LLM-ALSO: LLMs optimize rewards for multi-agent RL in sparse environments
New framework uses LLM critics to fix coordination failures in sparse-reward multi-agent tasks.
LLM-ALSO tackles a core challenge in multi-agent reinforcement learning (MARL): designing effective reward signals when feedback is sparse. Existing methods often require hand-crafted rewards or domain expertise, which don't scale. The proposed framework instead leverages large language models (LLMs) to automate reward shaping through a three-step iterative cycle: a Critic LLM diagnoses stage-specific miscoordination from sparse returns and behavior summaries, a Generator LLM proposes candidate reward-shaping rules, and a short-horizon branch validation filters unreliable modifications before they affect the main training trajectory.
In experiments on sparse-reward cooperative tasks (e.g., multi-agent navigation and predator-prey), LLM-ALSO consistently outperformed baselines in both final performance and sample efficiency. The framework achieves this without requiring offline data or human-engineered reward functions, instead relying on the LLM's ability to reason about emergent coordination failures. The paper provides 14 pages of analysis including ablation studies on the validation branch and stage-aware adaptation. While the approach introduces some computational overhead from LLM calls, the gains in sparse settings suggest a promising direction for scalable MARL training.
- LLM-ALSO iterates via three stages: Critic LLM diagnoses coordination failures, Generator LLM proposes reward shapes, and branch validation filters unreliable updates.
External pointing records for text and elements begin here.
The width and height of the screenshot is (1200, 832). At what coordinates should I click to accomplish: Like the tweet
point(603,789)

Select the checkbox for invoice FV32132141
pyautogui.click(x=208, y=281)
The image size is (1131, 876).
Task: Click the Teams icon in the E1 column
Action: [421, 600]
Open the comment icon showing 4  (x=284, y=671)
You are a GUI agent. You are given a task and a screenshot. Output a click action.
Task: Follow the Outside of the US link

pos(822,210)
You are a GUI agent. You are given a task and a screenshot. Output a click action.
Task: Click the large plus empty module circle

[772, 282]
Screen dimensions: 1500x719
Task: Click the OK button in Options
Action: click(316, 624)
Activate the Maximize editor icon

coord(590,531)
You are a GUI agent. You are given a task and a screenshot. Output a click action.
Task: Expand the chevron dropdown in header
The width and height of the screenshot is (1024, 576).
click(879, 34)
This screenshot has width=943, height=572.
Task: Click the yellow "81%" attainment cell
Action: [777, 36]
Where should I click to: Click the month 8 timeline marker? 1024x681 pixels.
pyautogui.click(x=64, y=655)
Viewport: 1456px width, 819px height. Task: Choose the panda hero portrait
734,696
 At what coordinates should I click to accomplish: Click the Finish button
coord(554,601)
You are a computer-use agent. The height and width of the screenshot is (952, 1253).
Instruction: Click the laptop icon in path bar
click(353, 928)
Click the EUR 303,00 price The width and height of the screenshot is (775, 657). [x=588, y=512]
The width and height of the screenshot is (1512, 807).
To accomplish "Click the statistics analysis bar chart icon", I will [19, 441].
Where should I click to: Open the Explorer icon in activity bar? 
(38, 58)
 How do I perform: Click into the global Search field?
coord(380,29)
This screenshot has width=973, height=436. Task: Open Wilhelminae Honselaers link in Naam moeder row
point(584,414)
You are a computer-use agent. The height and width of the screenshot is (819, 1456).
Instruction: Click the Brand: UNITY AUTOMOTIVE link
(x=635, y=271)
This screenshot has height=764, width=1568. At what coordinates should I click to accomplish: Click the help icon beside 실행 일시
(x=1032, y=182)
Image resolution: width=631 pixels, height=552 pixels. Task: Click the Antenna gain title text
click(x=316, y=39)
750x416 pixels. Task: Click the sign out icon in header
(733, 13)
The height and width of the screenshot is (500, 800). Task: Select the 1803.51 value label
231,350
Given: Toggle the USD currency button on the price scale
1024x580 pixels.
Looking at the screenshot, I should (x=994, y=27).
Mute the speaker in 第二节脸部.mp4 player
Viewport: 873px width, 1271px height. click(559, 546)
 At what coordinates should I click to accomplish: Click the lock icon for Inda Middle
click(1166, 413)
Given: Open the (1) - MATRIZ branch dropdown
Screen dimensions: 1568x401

- Achieved higher sparse-evaluation performance and sample efficiency on cooperative MARL benchmarks like multi-agent predator-prey without manual reward engineering.
- Reduces risk of harmful LLM-generated modifications through short-horizon validation before integrating into the main training trajectory.
Why It Matters
Automates reward design for multi-agent systems, cutting manual effort and enabling LLMs to improve coordination in sparse-reward scenarios.